And not the problem of responsiveness, no. Because government, at least at the Federal level is not designed to be responsive. The "gridlock" in D.C. is, at least a fundamental level, by design. The problem you have is more ammo for the blockheads who argue "See, the market works! We should privatize everything and we'd get a more responsive government." Which of course is stupid, but I'll bet a dollar that someone at the National Review Online, or some other repository of reactionary foolishness will have that article up before the end of the week.

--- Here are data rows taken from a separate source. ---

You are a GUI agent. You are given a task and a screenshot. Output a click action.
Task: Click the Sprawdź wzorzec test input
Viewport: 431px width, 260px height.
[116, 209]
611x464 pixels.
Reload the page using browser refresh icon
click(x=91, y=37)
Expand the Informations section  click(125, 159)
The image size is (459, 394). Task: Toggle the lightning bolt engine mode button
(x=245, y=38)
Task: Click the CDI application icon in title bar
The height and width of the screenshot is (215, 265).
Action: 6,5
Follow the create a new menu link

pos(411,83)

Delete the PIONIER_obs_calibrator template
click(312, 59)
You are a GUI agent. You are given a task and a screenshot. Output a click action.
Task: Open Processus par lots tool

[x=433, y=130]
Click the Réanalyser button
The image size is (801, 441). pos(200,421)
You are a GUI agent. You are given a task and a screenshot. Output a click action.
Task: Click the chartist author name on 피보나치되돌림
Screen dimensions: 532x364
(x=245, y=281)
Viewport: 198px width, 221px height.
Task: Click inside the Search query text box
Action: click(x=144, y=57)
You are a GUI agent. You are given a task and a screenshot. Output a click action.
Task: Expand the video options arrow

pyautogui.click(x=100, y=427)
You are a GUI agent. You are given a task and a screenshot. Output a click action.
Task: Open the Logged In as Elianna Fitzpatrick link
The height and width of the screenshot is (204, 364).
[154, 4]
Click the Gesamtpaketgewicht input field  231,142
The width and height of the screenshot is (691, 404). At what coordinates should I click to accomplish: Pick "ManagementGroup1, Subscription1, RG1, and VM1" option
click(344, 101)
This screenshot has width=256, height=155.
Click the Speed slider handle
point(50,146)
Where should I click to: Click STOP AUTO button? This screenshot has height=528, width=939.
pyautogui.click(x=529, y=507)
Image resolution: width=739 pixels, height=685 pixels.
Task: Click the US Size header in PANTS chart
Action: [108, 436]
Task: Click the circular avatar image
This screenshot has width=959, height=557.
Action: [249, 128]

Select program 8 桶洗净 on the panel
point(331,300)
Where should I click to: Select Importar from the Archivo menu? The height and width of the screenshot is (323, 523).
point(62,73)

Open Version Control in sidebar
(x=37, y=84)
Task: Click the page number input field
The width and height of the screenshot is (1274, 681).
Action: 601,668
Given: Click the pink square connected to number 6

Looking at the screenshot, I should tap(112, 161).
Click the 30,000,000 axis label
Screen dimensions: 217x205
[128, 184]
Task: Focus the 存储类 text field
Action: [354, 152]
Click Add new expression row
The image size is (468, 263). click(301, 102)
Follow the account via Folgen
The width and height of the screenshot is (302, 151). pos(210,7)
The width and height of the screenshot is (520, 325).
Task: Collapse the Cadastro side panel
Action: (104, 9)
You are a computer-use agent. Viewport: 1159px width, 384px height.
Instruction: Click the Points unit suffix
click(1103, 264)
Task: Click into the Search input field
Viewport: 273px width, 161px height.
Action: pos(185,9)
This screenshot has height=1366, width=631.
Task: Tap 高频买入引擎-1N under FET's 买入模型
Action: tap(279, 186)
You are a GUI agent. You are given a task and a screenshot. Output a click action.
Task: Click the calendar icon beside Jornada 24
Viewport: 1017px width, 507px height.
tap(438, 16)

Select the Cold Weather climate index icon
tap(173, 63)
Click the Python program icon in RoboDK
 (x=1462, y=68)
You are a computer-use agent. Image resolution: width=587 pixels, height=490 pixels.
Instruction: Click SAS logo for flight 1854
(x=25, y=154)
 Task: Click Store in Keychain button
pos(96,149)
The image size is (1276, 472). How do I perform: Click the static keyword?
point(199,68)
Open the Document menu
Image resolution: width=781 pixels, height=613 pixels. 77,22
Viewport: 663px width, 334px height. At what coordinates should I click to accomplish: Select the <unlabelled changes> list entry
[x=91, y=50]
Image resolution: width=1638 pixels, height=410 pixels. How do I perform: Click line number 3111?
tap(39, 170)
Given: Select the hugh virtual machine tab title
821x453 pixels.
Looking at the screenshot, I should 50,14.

[slight directional change here] I mean, they already have this delusional rant up about Steve Jobs. This idiocy is the crux:
Mr. Jobs’s contribution to the world is Apple and its products, along with Pixar and his other enterprises, his 338 patented inventions — his work — not some Steve Jobs Memorial Foundation for Giving Stuff to Poor People in Exotic Lands and Making Me Feel Good About Myself. Because he already did that: He gave them better computers, better telephones, better music players, etc.Aside from snide dismissal of charity (compassionate conservationism in a nutshell there), the fact is Jobs did not give them anything. That would be the charity that the author so disdains. He sold them those things, and I am pretty sure those who would have befitted from the charity Jobs did not set up are not able to afford his products. Furthermore, the idea that he gave them better jobs is laughable, considering the horrendous conditions that people work in to make his stuff. When your choice is starvation or horrible work, you don't have "free labor," you have wage slavery. And the inability of reactionaries like this guy to tell the difference (as if he'd care if he understood it) is part of why the loudest champions of free enterprise are often the most ignorant about what free enterprise actually means.